Monday, May 16, 2005

Last week, in a triumph of hope over experience, Sens. John McCain and Teddy Kennedy introduced an immigration bill. This will now be engulfed by all the usual rhetoric. "America is a Land of Immigrants" vs. "the English language is at risk." "Immigrants are criminals" vs. "forcing immigrants to remain illegal is the real source of crime." But consider the economic question. Will letting in those foreigners harm American workers?

Start by knocking down the dumb arguments on both sides. It's implausible to claim that poor immigrants generally do jobs that Americans won't do. Mexicans mow all the lawns in Southern California, but it doesn't follow that largely immigrant-free suburbs in Pennsylvania are choked with waist-high grass. According to the 2000 Census, 82 percent of New York taxi drivers are foreign-born. But there are still cabs to be hailed in Detroit and Cincinnati, where more than 90 percent of taxi drivers are U.S.-born.

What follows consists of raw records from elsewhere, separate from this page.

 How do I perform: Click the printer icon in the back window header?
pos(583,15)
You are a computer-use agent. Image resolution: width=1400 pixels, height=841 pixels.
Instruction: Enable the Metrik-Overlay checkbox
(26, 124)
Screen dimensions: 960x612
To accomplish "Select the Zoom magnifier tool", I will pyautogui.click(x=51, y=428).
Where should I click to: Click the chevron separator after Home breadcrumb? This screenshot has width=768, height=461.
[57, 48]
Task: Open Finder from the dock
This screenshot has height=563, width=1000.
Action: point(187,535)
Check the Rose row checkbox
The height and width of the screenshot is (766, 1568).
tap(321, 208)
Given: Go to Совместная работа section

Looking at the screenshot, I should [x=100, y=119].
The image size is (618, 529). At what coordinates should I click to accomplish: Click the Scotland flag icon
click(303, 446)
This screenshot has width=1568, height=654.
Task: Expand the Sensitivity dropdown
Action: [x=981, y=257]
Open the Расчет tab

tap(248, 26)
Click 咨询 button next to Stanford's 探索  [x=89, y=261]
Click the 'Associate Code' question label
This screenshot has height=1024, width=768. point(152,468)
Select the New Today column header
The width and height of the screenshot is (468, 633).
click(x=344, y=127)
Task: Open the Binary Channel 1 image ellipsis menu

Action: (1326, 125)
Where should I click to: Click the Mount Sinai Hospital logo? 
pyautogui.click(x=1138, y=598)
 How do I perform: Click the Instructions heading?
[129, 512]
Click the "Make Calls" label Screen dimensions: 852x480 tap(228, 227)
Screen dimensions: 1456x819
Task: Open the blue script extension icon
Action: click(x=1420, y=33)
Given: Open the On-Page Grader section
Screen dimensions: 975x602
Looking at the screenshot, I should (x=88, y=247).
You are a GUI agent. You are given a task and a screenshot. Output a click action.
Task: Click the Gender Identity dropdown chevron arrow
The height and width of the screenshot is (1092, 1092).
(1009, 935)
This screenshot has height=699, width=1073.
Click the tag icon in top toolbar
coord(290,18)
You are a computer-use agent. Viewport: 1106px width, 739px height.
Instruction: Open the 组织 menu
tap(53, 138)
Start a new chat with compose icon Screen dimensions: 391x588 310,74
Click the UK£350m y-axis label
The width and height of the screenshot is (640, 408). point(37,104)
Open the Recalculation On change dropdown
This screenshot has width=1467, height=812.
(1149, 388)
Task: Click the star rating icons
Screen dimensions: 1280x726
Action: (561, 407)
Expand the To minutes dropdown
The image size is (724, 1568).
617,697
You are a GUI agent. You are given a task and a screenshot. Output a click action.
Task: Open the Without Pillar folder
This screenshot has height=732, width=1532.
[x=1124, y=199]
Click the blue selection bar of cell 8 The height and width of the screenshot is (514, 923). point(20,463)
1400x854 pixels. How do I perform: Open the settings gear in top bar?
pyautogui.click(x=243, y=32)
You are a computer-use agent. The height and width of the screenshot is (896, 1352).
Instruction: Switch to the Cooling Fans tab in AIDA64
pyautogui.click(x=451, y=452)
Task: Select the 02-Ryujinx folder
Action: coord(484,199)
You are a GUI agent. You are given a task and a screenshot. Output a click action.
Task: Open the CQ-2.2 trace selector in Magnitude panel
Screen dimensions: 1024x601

Then there's the opposite dumb argument: that immigrants push unemployment up. Setting aside swings in the business cycle, the level of unemployment in an economy is determined by the flexibility of the labor force, not by how many people are in it and certainly not by what passports they hold. Every economy has something called the NAIRU -- the non-accelerating-inflation rate of unemployment -- and the central bank's job is to keep the monetary taps open until the jobless rate falls to that level. If the rate falls below the NAIRU, the shortage of workers will push wages up faster than output. The resulting inflation will force the central bank to jack up interest rates, slowing the economy and halting job growth.